Travel Channel invests $7.5 million in Oyster

Ronny Kerr · April 26, 2011 · Short URL:

Travel site provides professional reviews of hotels, receives cut of reservations

Hotel information and search site announced Tuesday that it has received a $7.5 million investment from The Travel Channel, marking a new partnership that brings Oyster content to the TV network.

The startup has so far raised $20.4 million across three rounds from Bain Capital Ventures and Accelerator Ventures.

Founded in 2008 and based out of New York, Oyster secretly sends investigators to visit hotels in person, so they can snap photos and write up professional reviews of their experience there. Besides just a number rating (out of a possible five pearls, not stars), hotel reviews on Oyster come with a short list of pros and cons, brief but informative descriptions, a gallery sometimes featuring hundreds of photos and more.

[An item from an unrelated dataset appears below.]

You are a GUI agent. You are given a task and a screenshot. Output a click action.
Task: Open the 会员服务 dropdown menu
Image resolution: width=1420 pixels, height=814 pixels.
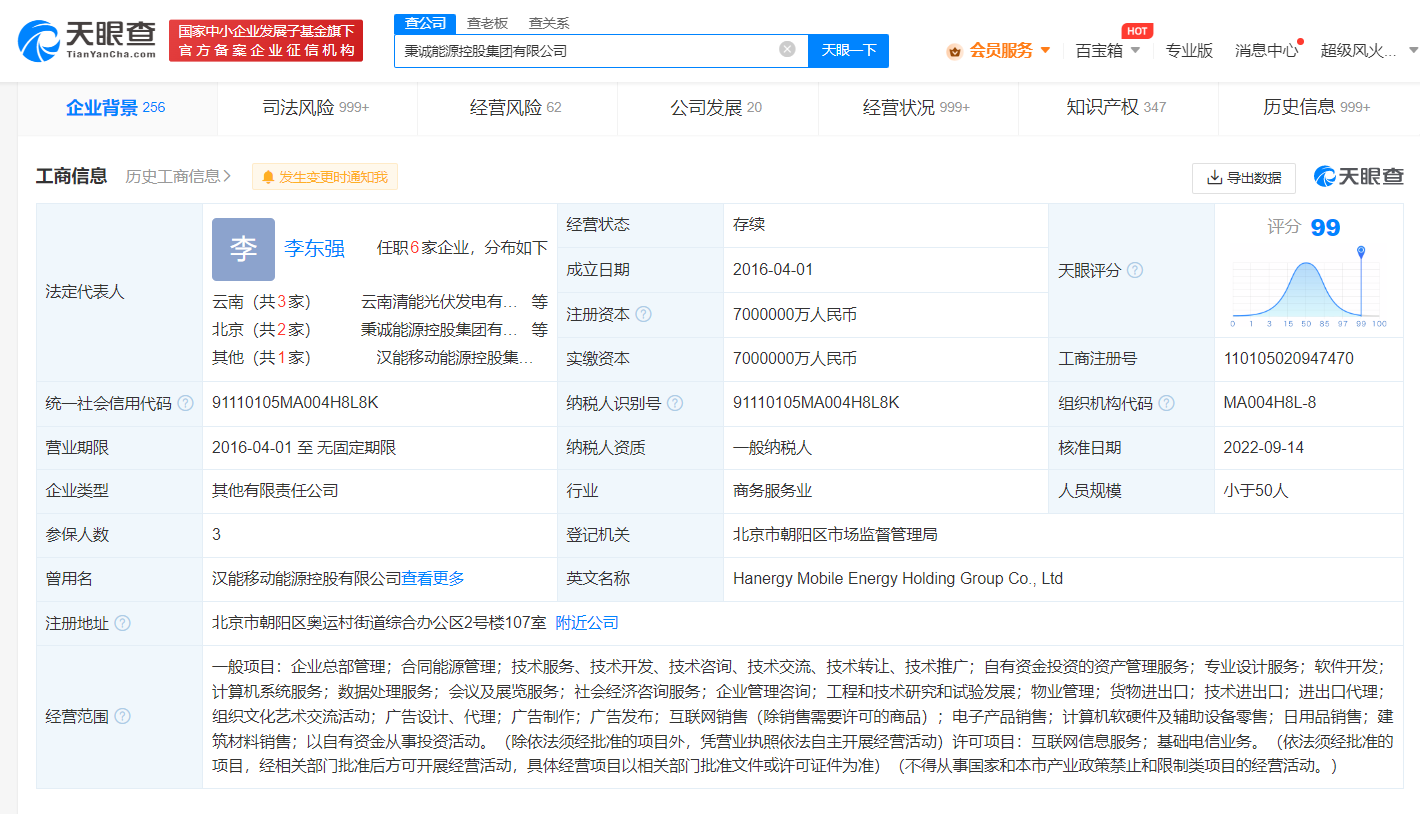point(999,50)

Oyster doesn’t yet serve all locations, but it’s working toward that goal. Today, the service is available for hotels located in several popular domestic and international destinations like New York, San Francisco, and the Bahamas.

Because the service provided by Oyster requires sending real people to real places, one can imagine that scaling will take a lot longer than it would to simply crowdsource reviews, the more obvious route for travel companies. But Oyster would argue that its professional reviews are more substantial and more credible.

If customers book their hotel through Oyster, the startup receives a cut of the reservation. And that’s just the thing the Travel Channel is after: a source of income.

There’s a world of money to be made beyond simply advertising and cable subscriptions, especially for a content provider like the Travel Channel, which likely inspires droves of viewers to visit new places (and spend their cash there). With content from Oyster now shared on the Channel’s TV network and website, that cash can now be shared among the parties influencing its spending.

The Travel Channel is owned by Scripps Networks, which serves up other niche programming like HGTV (home and lifestyle) and the Food Network.